Institution: University of California, San Francisco
Investigator(s): Patricia McDaniel, Ph.D.
Award Cycle: 2017 (Cycle 26) Grant #: 26IP-0048 Award: $299,582
Subject Area: Tobacco-Use Prevention and Cessation
Award Type: High Impact Pilot Award
Abstracts

Initial Award Abstract

Research demonstrates that viewing smoking scenes in movies is causally related to smoking initiation among adolescents and that the tobacco industry has played a key role in assuring that tobacco imagery is present in movies that appeal to adolescents and young adults. Less is known about the relationship between viewing smoking imagery in video games and smoking initiation; however, recent research demonstrates that tobacco imagery, including tobacco brands, is present in a substantial subset of games played by adolescents. Players and game designers agree that insertion of tobacco content allows messages to be rapidly conveyed about characters, including such tobacco-industry tropes as “coolness” and “rebelliousness.” Our preliminary analysis of internal tobacco industry documents suggests that tobacco companies have long understood the potential for video games to serve as promotional vehicles for their products among youth, and have cultivated relationships with video game makers. This project will fully explore these relationships, including examining tobacco company payments to video game makers and video arcade trade groups, and tobacco industry involvement in promoting the use of cigarette imagery and logos in video games. It will develop knowledge essential for creating policies to counter tobacco industry influence on the video game industry.

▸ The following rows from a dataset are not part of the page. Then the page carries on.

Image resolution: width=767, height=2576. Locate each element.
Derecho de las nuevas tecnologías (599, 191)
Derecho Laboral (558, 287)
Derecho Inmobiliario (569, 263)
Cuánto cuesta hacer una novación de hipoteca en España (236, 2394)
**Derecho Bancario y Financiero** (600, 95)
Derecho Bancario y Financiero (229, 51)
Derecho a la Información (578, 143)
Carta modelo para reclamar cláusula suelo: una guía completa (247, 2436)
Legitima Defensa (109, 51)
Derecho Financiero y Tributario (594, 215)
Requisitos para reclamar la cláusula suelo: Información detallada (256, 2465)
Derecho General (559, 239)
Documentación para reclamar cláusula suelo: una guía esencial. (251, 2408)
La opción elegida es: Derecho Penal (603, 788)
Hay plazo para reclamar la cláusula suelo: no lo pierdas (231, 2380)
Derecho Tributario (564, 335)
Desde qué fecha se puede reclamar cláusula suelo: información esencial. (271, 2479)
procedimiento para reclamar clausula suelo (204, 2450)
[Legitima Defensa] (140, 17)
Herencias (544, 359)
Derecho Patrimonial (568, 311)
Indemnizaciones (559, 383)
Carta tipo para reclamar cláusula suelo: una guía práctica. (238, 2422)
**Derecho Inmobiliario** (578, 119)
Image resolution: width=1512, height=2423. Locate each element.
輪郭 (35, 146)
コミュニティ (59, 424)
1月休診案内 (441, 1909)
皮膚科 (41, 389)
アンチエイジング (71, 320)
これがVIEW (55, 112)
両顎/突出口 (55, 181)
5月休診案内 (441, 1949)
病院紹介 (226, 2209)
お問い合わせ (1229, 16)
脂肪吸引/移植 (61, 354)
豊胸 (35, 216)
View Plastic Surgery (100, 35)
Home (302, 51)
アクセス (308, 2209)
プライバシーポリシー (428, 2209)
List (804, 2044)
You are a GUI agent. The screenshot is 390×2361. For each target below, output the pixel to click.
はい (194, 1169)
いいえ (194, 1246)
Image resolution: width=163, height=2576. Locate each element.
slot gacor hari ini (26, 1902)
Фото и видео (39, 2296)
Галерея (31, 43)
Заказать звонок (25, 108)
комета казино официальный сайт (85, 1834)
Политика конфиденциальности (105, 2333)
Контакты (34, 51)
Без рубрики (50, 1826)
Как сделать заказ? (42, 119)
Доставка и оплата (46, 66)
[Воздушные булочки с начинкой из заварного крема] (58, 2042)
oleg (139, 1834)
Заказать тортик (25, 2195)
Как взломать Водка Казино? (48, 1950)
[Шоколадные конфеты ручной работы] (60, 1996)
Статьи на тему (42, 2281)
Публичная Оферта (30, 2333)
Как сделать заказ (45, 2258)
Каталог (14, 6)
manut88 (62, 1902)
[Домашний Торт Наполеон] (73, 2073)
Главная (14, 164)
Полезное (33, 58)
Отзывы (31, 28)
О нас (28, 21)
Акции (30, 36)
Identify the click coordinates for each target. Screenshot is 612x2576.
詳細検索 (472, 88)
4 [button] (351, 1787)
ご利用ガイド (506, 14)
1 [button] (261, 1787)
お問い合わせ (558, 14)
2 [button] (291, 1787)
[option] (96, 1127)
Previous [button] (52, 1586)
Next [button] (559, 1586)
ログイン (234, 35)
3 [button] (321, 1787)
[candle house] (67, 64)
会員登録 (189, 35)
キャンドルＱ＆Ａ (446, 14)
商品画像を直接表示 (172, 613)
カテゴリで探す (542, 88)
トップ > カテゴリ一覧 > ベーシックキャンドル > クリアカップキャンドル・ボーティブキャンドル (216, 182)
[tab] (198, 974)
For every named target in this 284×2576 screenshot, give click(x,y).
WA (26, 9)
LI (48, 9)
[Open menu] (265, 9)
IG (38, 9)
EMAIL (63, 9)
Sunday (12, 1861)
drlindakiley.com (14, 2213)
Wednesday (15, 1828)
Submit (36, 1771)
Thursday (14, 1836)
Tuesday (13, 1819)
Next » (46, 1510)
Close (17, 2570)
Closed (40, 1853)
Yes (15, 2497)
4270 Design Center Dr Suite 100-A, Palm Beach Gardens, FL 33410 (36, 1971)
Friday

Specific aim: Retrieve and analyze tobacco industry documents in order to describe the relationship between the tobacco industry and the video game industry. Ours will be the first study to address the relationship between the tobacco industry and the video game industry. As such, it will provide valuable knowledge that can be used to inform policies to minimize the use of video games as promotional vehicles for tobacco products.